MADDOW: "The character of the campaign, the tone of the campaign, the way you’re trying to persuade those undecided voters, seems to have changed a little bit in the last week or so. Just this afternoon your campaign, in my estimation, set its hair on fire little bit when you guys convened this press hall to discuss what you called Senator Sander's attack ad against you. Your campaign said it was the first candidate to go negative in this campaign. I have seen the ad that you’re referring to. Honestly, it is not much of an attack. It never says your name. It says there’s two democratic visions for regulating Wall Street, and-  I’m going to quote it directly — it’s okay to take millions from big banks and tell them what to do. So yes, that's an oblique cry but it’s not something new. It’s not over the top that he’s now the personal attacker in the campaign.”

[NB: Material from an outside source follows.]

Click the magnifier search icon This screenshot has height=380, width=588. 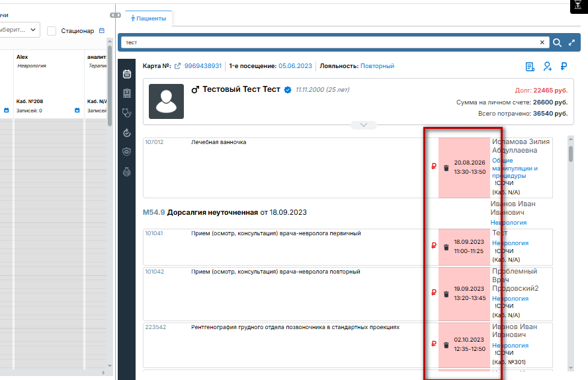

CLINTON: “Well, let’s put it into the broader context. Obviously, Senator Sanders has said repeatedly he doesn’t do that, he doesn’t engage in negative attacks, and I take him at his word on anything personal. We don’t do that in our side of the debate. We engage on substantive differences. And we have some. He’s been pointing out what he believes to be differences for quite some time from his point of view. So I have been pointing out what differences are, because I think the voters expect us to have a spirited debate and let them know where we stand on health care, guns, the economy and all the rest of the really important question that is voters are asking about this election. What I think people reacted to is that it was a very broad assertion that caught up all Democrats. Basically, it’s also a very direct criticism of President Obama who, as you might recall, took a lot of money from the financial industry when he ran in 2008. That didn’t stop him from fighting for the hardest regulations on Wall Street since the Great Depression, signing Dodd/Frank, getting everything he could get out of the Congress at that time. So there is a difference. I think that, you know, the president and many Democrats who support Dodd/Frank, we are fighting to prevent it from being turned back and eviscerated by the Republicans, are saying, wait a minute, this is hard work. And what the president got done and what the Democrats who stood with him got done is a pretty important accomplishment if we’re going to rein in the excesses on Wall Street. So, it’s a funny kind of charge. It’s sort of a pox on all your houses for all the Democrats, and I think that’s what raised some eyebrows.”